On 2018年07月04日 17:46, Qu Wenruo wrote:
>
>
> On 2018年07月04日 15:08, Nikolay Borisov wrote:
>>
>>
>> On 3.07.2018 12:10, Qu Wenruo wrote:
>>> If a crafted btrfs has missing block group items, it could cause
>>> unexpected behavior and breaks our expectation on 1:1
>>> chunk<->block group mapping.
>>>
>>> Although we added block group -> chunk mapping check, we still need
>>> chunk -> block group mapping check.
>>>
>>> This patch will do extra check to ensure each chunk has its
>>> corresponding block group.
>>>
>>> Link: https://bugzilla.kernel.org/show_bug.cgi?id=199847
>>> Reported-by: Xu Wen <wen...@gatech.edu>
>>> Signed-off-by: Qu Wenruo <w...@suse.com>
>>> ---
>>> fs/btrfs/extent-tree.c | 52 +++++++++++++++++++++++++++++++++++++++++-
>>> 1 file changed, 51 insertions(+), 1 deletion(-)
>>>
>>> diff --git a/fs/btrfs/extent-tree.c b/fs/btrfs/extent-tree.c
>>> index 82b446f014b9..746095034ca2 100644
>>> --- a/fs/btrfs/extent-tree.c
>>> +++ b/fs/btrfs/extent-tree.c
>>> @@ -10038,6 +10038,56 @@ static int check_exist_chunk(struct btrfs_fs_info
>>> *fs_info, u64 start, u64 len,
>>> return ret;
>>> }
>>>
>>> +/*
>>> + * Iterate all chunks and verify each of them has corresponding block group
>>> + */
>>> +static int check_chunk_block_group_mappings(struct btrfs_fs_info *fs_info)
>>> +{
>>> + struct btrfs_mapping_tree *map_tree = &fs_info->mapping_tree;
>>> + struct extent_map *em;
>>> + struct btrfs_block_group_cache *bg;
>>> + u64 start = 0;
>>> + int ret = 0;
>>> +
>>> + while (1) {
>>> + read_lock(&map_tree->map_tree.lock);
>>> + em = lookup_extent_mapping(&map_tree->map_tree, start,
>>> + (u64)-1 - start);
>> len parameter of lookup_extent_mapping eventually ends up in range_end.
>> Meaning it will just return -1. Why not use just -1 for len.

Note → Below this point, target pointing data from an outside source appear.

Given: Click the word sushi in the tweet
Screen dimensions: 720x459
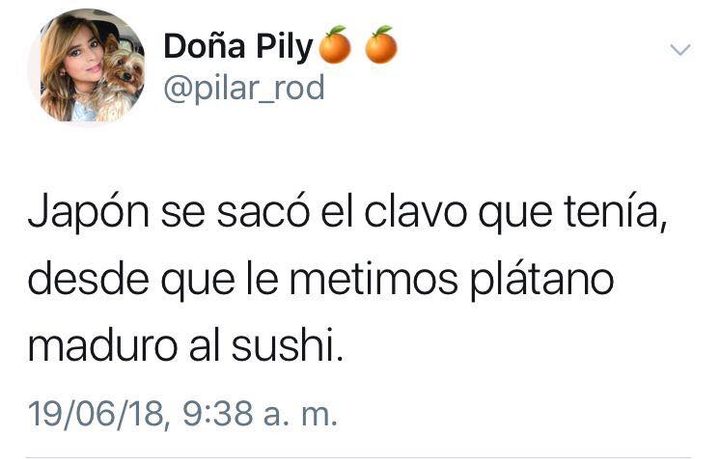Looking at the screenshot, I should point(287,347).
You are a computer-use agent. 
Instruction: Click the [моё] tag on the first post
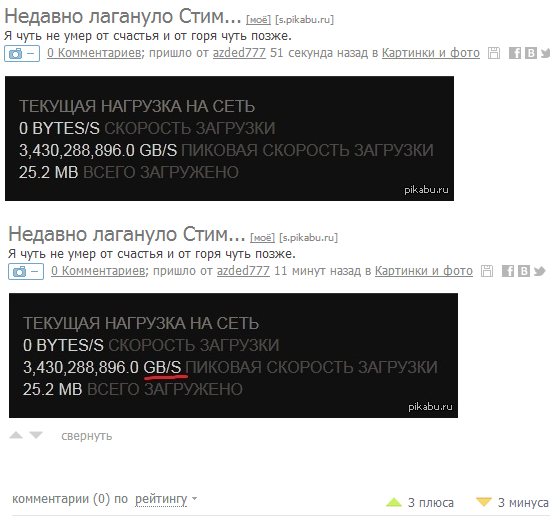pos(259,20)
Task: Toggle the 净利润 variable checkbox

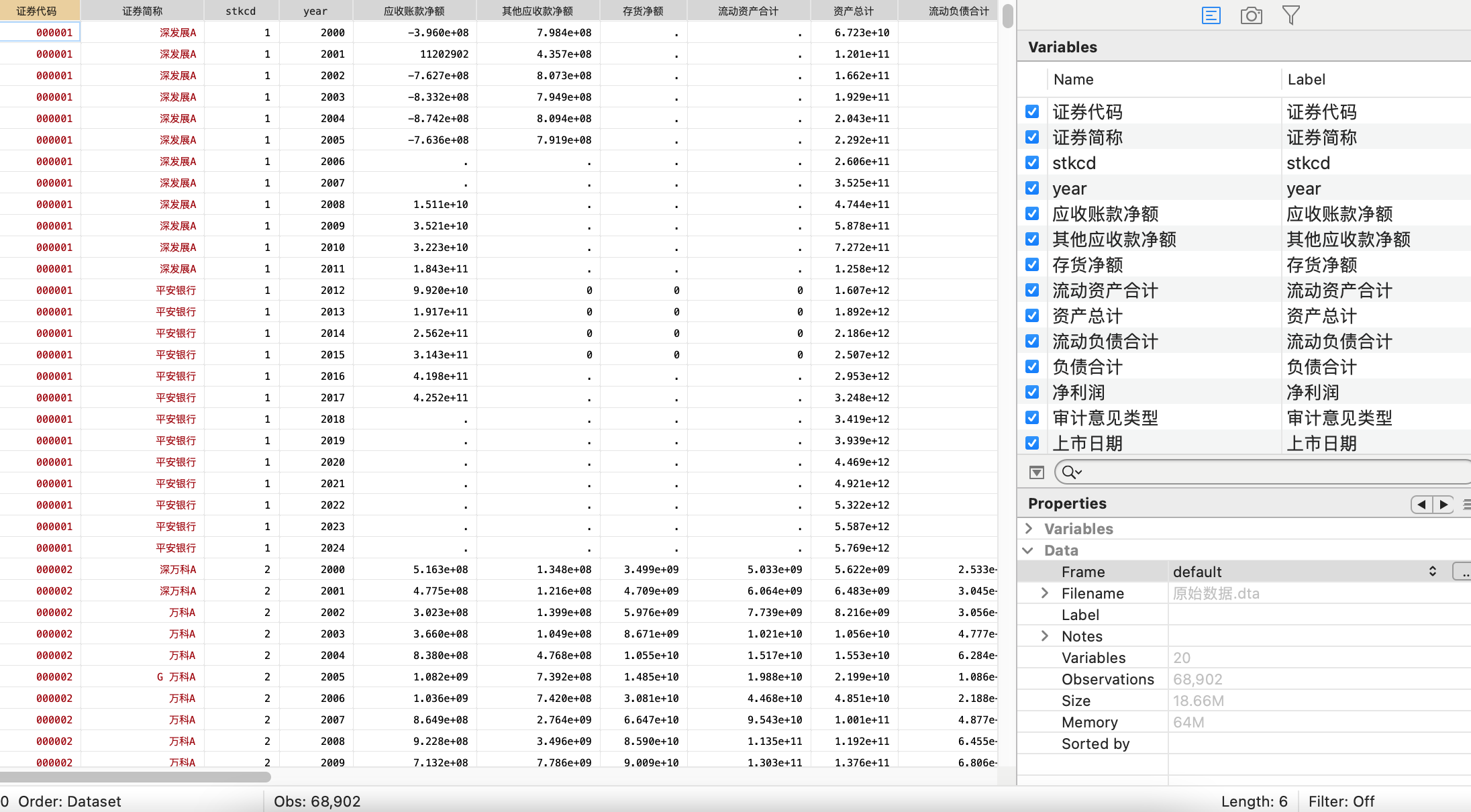Action: pos(1032,392)
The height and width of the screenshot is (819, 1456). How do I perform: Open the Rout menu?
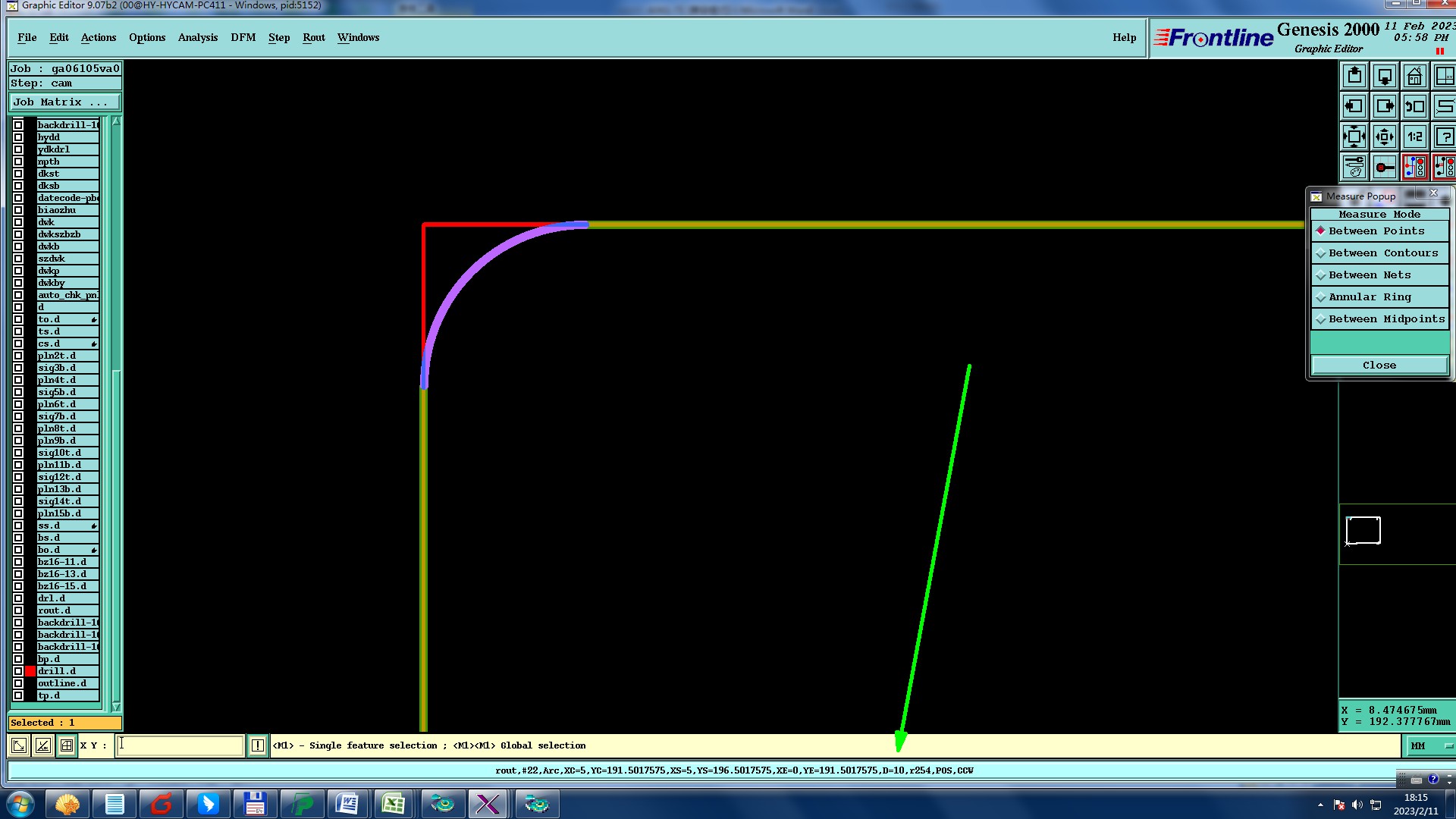(313, 37)
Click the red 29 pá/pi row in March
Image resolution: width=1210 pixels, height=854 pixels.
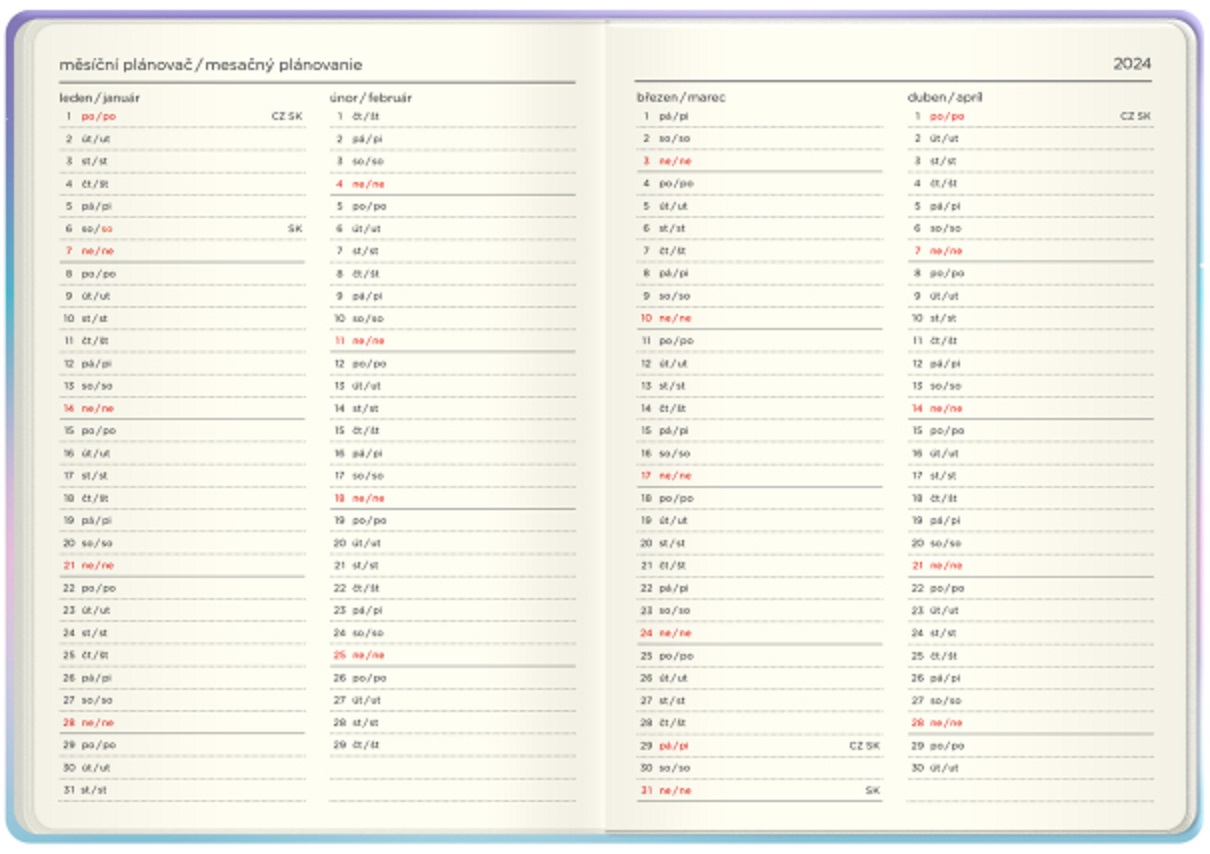[x=760, y=745]
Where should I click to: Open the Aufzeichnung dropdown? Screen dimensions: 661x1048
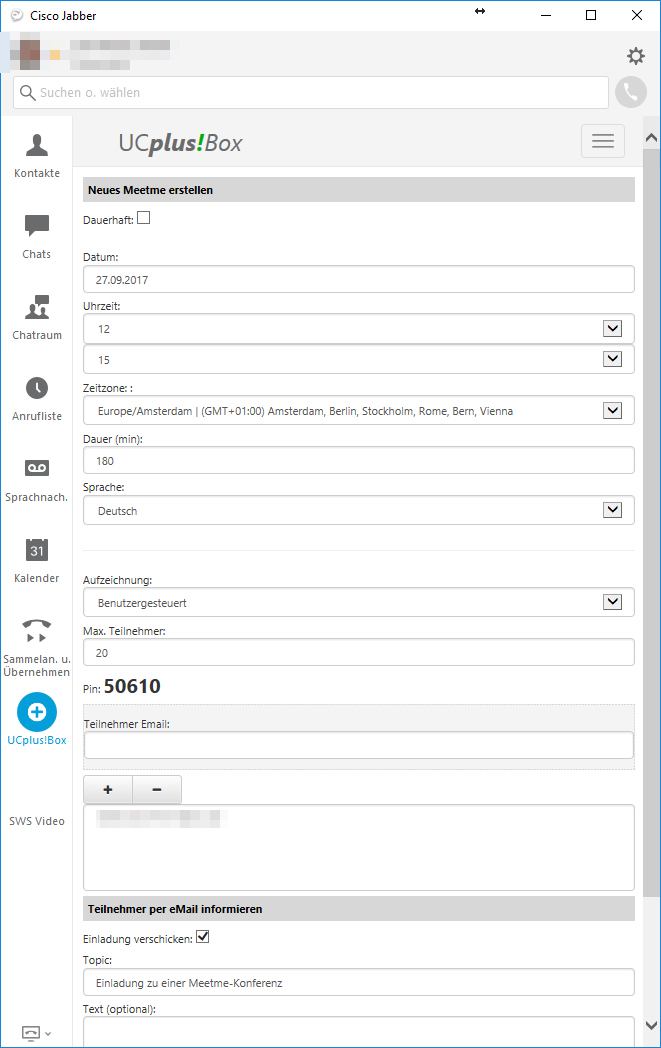(x=359, y=602)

Looking at
>> the rest of the code this seems to be the convention. But then there are
>> several places where 1 is passed as well. Hm, in any case a single
>> number is simpler than an expression.
>
> I still like to be accurate here, since it's @len, then we should follow
> its naming.
> Although we have range_end() for correct careless caller, it still
> doesn't sound good just passing -1 as @len.
>
>>
>>> + read_unlock(&map_tree->map_tree.lock);
>>> + if (!em)
>>> + break;
>>> +
>>> + bg = btrfs_lookup_block_group(fs_info, em->start);
>>> + if (!bg) {
>>> + btrfs_err_rl(fs_info,
>>> + "chunk start=%llu len=%llu doesn't have corresponding block group",
>>> + em->start, em->len);
>>> + ret = -ENOENT;
>>> + free_extent_map(em);
>>> + break;
>>> + }
>>> + if (bg->key.objectid != em->start ||
>>> + bg->key.offset != em->len ||
>>> + (bg->flags & BTRFS_BLOCK_GROUP_TYPE_MASK) !=
>>> + (em->map_lookup->type & BTRFS_BLOCK_GROUP_TYPE_MASK)) {
>>> + btrfs_err_rl(fs_info,
>>> +"chunk start=%llu len=%llu flags=0x%llx doesn't match with block group
>>> start=%llu len=%llu flags=0x%llx",
>>> + em->start, em->len,
>>> + em->map_lookup->type &
>>> BTRFS_BLOCK_GROUP_TYPE_MASK,
>>> + bg->key.objectid, bg->key.offset,
>>> + bg->flags & BTRFS_BLOCK_GROUP_TYPE_MASK);
>>> + ret = -EUCLEAN;
>>> + free_extent_map(em);
>>> + btrfs_put_block_group(bg);
>>> + break;
>>> + }
>>> + start = em->start + em->len;
>>> + free_extent_map(em);
>>> + btrfs_put_block_group(bg);
>>> + }
>>> + return ret;
>>> +}
>>> +
>>> int btrfs_read_block_groups(struct btrfs_fs_info *info)
>>> {
>>> struct btrfs_path *path;
>>> @@ -10227,7 +10277,7 @@ int btrfs_read_block_groups(struct btrfs_fs_info
>>> *info)
>>>
>>> btrfs_add_raid_kobjects(info);
>>> init_global_block_rsv(info);
>>> - ret = 0;
>>> + ret = check_chunk_block_group_mappings(info);
>>
>> Rather than doing that can we just get the count of chunks. Then if we
>> have as many chunks as BG have been read in and we know the BG -> chunk
>> mapping check has passed we can assume that chunks also map to BG
>> without going through all chunks.
>
> Nope, just as the checks done in that function, we must ensure not only
> the number of bgs/chunks matches, but *each* chunk must have a block
> group with the same size, length and type flags.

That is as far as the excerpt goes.